The PageSpeed Insights screenshot below is real. Same Shopify Plus product page, same Chrome session. Mobile Lighthouse score: 23 out of 100. Real-user CrUX: all five Core Web Vitals passing green. LCP 2.1s. INP 129ms. CLS 0.05. FCP 1.6s. TTFB 0.7s.
This was the Enea Studio luxury jewelry store I worked on for a Core Web Vitals sprint. The full client message after we shipped the fixes is on the Enea Studio case study, but the headline number is what most Shopify operators stare at and lose sleep over: a Lighthouse mobile score in the low 20s next to a green CrUX dashboard.
If your store is in the same situation, you are not broken. The two numbers measure fundamentally different things, and Google only ranks on one of them. This post is the technical explanation of the gap, what is actually happening on Shopify specifically, and the eight-step playbook to close it where it matters.

TL;DR: Lighthouse is a lab tool. CrUX is the field dataset Google ranks on. Lighthouse simulates a single cold load on a throttled mobile device (1.6 Mbps, 4x CPU slowdown). CrUX aggregates 28 days of real Chrome users at the 75th percentile. The two diverge on Shopify because third-party app scripts blow up the simulated lab number while real users get warm caches, BFCache, and faster networks. For ranking, only CrUX matters. For debugging regressions, only Lighthouse matters.
Lighthouse vs CrUX at a glance
| Dimension | Lighthouse | CrUX |
|---|---|---|
| Data type | Lab (synthetic) | Field (real users) |
| Sample | One simulated cold load | 28 days of real Chrome users |
| Aggregation | Single run | 75th percentile (p75) |
| Network | Throttled to 1.6 Mbps / 750 Kbps / 150ms RTT | Whatever real users have (4G, 5G, wifi) |
| CPU | 4x slowdown multiplier | Real device CPUs |
| Affects Google ranking? | No | Yes (Core Web Vitals signal) |
| Metrics reported | FCP, LCP, TBT, CLS, Speed Index, score 0-100 | LCP, INP, CLS, FCP, TTFB at p75 |
| Update latency | Instant | ~28 days for full rollover |
| Best use | Diagnose regressions, CI alarms | Confirm real-user impact, ranking health |
What is Lighthouse?
Lighthouse is a synthetic lab tool from Google that runs a single deterministic audit on a throttled emulated mobile device and emits a 0 to 100 performance score. It does not feed into Google Search rankings in any way.

◆ SUPPLIED ENTRIES:
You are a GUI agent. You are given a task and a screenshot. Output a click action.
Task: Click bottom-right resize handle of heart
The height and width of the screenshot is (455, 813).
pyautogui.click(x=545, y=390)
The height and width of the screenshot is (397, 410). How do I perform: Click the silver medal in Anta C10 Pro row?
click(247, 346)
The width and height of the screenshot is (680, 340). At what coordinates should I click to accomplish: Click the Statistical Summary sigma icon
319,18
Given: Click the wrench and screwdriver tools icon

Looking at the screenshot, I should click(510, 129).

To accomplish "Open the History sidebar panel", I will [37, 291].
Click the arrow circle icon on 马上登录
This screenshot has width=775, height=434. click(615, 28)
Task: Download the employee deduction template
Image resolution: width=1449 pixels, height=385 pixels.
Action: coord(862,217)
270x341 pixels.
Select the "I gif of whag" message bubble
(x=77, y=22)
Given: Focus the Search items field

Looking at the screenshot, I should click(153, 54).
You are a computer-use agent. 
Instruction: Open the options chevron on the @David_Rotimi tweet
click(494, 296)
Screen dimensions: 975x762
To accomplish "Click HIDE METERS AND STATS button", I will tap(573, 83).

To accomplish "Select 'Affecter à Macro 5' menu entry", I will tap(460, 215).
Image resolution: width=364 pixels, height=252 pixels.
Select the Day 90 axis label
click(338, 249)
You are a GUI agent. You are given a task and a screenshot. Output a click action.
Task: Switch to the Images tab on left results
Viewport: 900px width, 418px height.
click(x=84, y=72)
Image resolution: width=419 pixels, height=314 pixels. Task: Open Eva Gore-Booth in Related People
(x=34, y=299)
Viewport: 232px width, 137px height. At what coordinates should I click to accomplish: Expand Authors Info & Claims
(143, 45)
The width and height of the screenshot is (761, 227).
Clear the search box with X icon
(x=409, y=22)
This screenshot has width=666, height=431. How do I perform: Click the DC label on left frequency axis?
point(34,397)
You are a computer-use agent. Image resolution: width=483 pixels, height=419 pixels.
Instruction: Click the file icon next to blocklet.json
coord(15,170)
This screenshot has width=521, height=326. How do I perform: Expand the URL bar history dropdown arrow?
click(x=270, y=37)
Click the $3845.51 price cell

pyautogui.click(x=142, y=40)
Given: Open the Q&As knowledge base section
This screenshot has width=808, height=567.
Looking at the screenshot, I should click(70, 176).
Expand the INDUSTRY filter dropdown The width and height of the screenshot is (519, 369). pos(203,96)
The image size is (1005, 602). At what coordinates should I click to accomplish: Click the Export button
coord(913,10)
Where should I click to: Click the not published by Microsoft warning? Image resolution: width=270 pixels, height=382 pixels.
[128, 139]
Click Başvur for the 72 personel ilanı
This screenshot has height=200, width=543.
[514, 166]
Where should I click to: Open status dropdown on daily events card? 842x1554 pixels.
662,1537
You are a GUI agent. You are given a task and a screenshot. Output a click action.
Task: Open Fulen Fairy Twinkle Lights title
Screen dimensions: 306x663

◆ WORK ORDER 1:
In the article on Lighthouse versus CrUX, what mobile Lighthouse score did the Shopify Plus product page get?
◆ WORK ORDER 2:
Continue the article on Lighthouse versus CrUX from its last sentence.

◆ ANSWER BOX 1:
23 out of 100.

◆ ANSWER BOX 2:
When you click the Analyze button on PageSpeed Insights, or run lighthouse https://your-store.com in your terminal, you are running Lighthouse. It loads the page once, in a clean profile, on a controlled environment, and reports what it saw.
The default mobile configuration that PSI uses (documented in the Lighthouse throttling docs) is intentionally pessimistic:
- Network throttling: 1.6 Mbps download, 750 Kbps upload, 150 ms round-trip time, no packet loss. This is “the bottom 25% of 4G connections and the top 25% of 3G connections” per Google’s own description.
- CPU throttling: a constant 4x slowdown multiplier. A typical desktop CPU run gets pushed into mid-tier mobile bracket performance.
- Throttling method: simulated. PSI loads the page on the host machine’s actual connection, then mathematically projects how the page would have loaded under throttled conditions via the Lantern simulator.
- Single cold load. No browser cache, no service worker activity, no BFCache. One sample.
The Lighthouse 10 through 12 performance score weights are documented at Chrome for Developers:
- TBT (Total Blocking Time): 30%
- LCP (Largest Contentful Paint): 25%
- CLS (Cumulative Layout Shift): 25%
- FCP (First Contentful Paint): 10%
- Speed Index: 10%
A 23 out of 100 mobile score on a Shopify PDP is almost mathematically forced when third-party app JavaScript inflates TBT and LCP under simulated 4x CPU plus 1.6 Mbps. TBT alone carries 30% of the score. Combined with LCP at 25%, more than half the score is hostage to render-blocking and parser-blocking app scripts running on a single emulated CPU core.
What is CrUX (Chrome User Experience Report)?
CrUX is Google’s public dataset of real-user performance metrics, collected from opted-in Chrome users and aggregated at the 75th percentile over a 28-day rolling window. It is the only dataset Google uses for the Core Web Vitals page experience ranking signal.
CrUX (overview, methodology) is real telemetry, not a simulation. Every time a Chrome user with the right opt-in flags loads your URL, their browser reports the metrics back to Google.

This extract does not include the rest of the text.